**Problem to solve**
Please output exactly the lines from the one containing "Image resolution: width=761" through the last line of the records, both included.

********

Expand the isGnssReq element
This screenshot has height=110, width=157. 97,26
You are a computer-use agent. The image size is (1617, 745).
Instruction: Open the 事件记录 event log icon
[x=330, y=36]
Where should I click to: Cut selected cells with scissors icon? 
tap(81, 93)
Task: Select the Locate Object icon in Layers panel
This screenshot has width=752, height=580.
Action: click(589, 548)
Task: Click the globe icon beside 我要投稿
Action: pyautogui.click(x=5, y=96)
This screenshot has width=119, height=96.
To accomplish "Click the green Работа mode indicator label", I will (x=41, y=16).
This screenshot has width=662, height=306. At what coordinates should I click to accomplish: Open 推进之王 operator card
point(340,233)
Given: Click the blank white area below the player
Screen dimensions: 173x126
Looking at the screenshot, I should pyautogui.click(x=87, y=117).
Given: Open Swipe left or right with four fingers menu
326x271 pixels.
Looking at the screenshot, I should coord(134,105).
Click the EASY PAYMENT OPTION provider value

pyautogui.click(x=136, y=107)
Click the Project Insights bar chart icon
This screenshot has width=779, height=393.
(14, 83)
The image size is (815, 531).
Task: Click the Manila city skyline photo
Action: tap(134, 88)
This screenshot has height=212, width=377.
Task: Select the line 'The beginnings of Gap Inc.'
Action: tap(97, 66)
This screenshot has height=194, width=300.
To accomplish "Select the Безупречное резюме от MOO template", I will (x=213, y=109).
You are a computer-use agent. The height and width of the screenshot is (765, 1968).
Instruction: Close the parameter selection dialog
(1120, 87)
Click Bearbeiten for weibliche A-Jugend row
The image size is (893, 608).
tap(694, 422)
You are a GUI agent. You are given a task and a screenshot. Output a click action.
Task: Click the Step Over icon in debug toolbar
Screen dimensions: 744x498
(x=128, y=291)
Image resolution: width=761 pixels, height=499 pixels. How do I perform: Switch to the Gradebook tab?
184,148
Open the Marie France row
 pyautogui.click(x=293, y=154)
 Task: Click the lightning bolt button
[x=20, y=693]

********

**Task solution**
Image resolution: width=761 pixels, height=499 pixels. How do I perform: Switch to the Gradebook tab?
184,148
Open the Marie France row
 pyautogui.click(x=293, y=154)
 Task: Click the lightning bolt button
[x=20, y=693]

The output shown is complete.